> TASK TO CARRY OUT
Find the line holding "Identify the click" in the entries below. Give it again exactly, along with every line after it up to and including the line holding "nguyentinlaptop@gmail.com".
──────── THE DATA
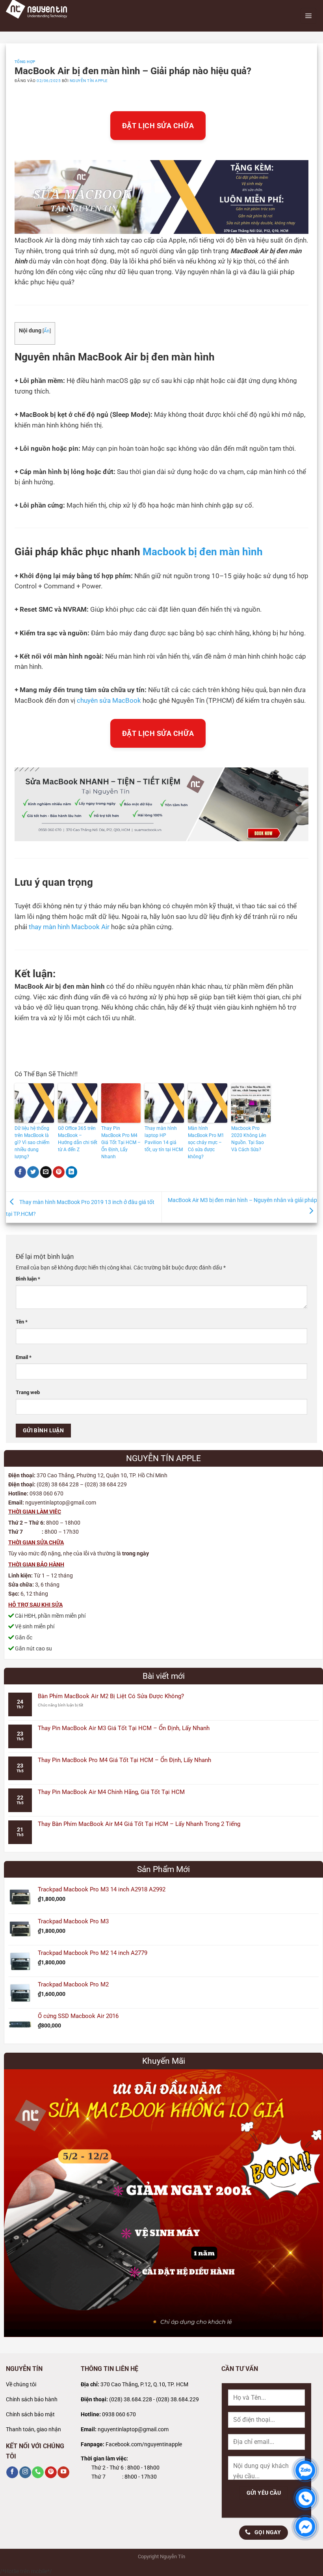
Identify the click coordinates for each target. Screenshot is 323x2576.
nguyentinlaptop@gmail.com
────────────────
──────── THE DATA
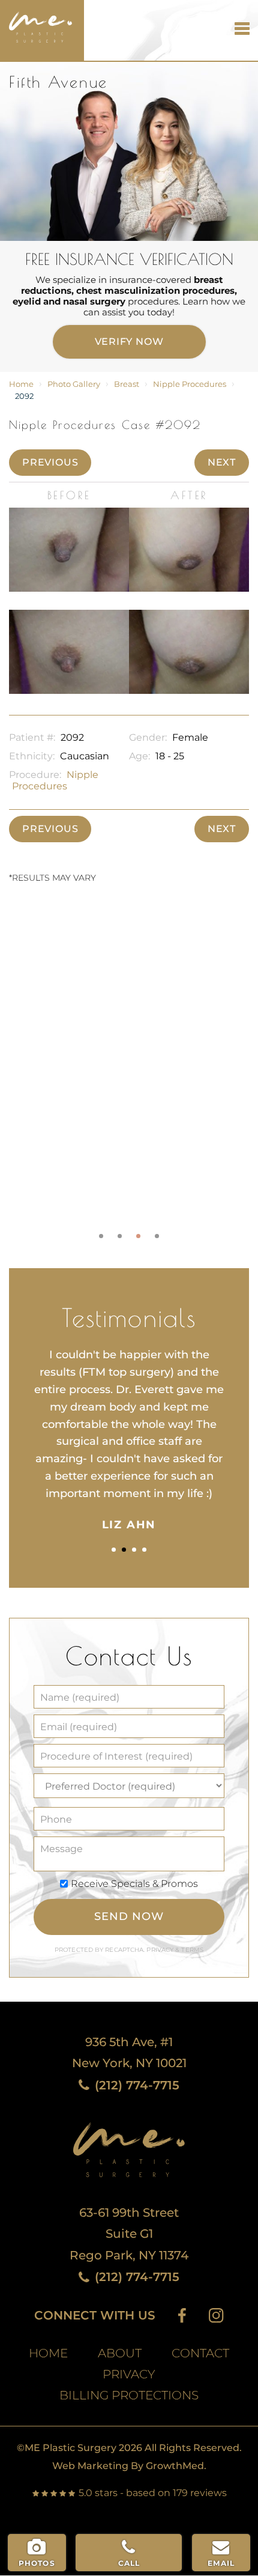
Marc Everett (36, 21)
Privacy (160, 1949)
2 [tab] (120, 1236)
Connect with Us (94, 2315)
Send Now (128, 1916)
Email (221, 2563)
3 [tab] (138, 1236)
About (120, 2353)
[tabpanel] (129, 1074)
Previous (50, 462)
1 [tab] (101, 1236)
────────────────
> WRITTEN REPLY
Identify the click coordinates for each target. Screenshot is 323x2576.
nguyentinlaptop@gmail.com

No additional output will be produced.